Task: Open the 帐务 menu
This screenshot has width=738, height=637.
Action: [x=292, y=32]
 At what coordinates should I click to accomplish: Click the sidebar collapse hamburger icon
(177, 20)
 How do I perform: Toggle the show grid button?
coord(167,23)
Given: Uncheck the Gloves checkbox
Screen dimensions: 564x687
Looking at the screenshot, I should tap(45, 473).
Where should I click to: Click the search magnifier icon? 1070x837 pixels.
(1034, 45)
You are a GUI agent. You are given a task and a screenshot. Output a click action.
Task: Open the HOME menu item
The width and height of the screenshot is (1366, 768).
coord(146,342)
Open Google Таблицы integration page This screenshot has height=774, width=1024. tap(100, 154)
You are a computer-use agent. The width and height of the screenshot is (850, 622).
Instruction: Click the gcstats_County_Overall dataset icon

Task: Write out exactly those lines of the records above that lie from the one with "This screenshot has width=738, height=637." through the last line, including both.

Result below:
This screenshot has width=738, height=637.
Action: [x=292, y=32]
 At what coordinates should I click to accomplish: Click the sidebar collapse hamburger icon
(177, 20)
 How do I perform: Toggle the show grid button?
coord(167,23)
Given: Uncheck the Gloves checkbox
Screen dimensions: 564x687
Looking at the screenshot, I should tap(45, 473).
Where should I click to: Click the search magnifier icon? 1070x837 pixels.
(1034, 45)
You are a GUI agent. You are given a task and a screenshot. Output a click action.
Task: Open the HOME menu item
The width and height of the screenshot is (1366, 768).
coord(146,342)
Open Google Таблицы integration page This screenshot has height=774, width=1024. tap(100, 154)
You are a computer-use agent. The width and height of the screenshot is (850, 622).
Instruction: Click the gcstats_County_Overall dataset icon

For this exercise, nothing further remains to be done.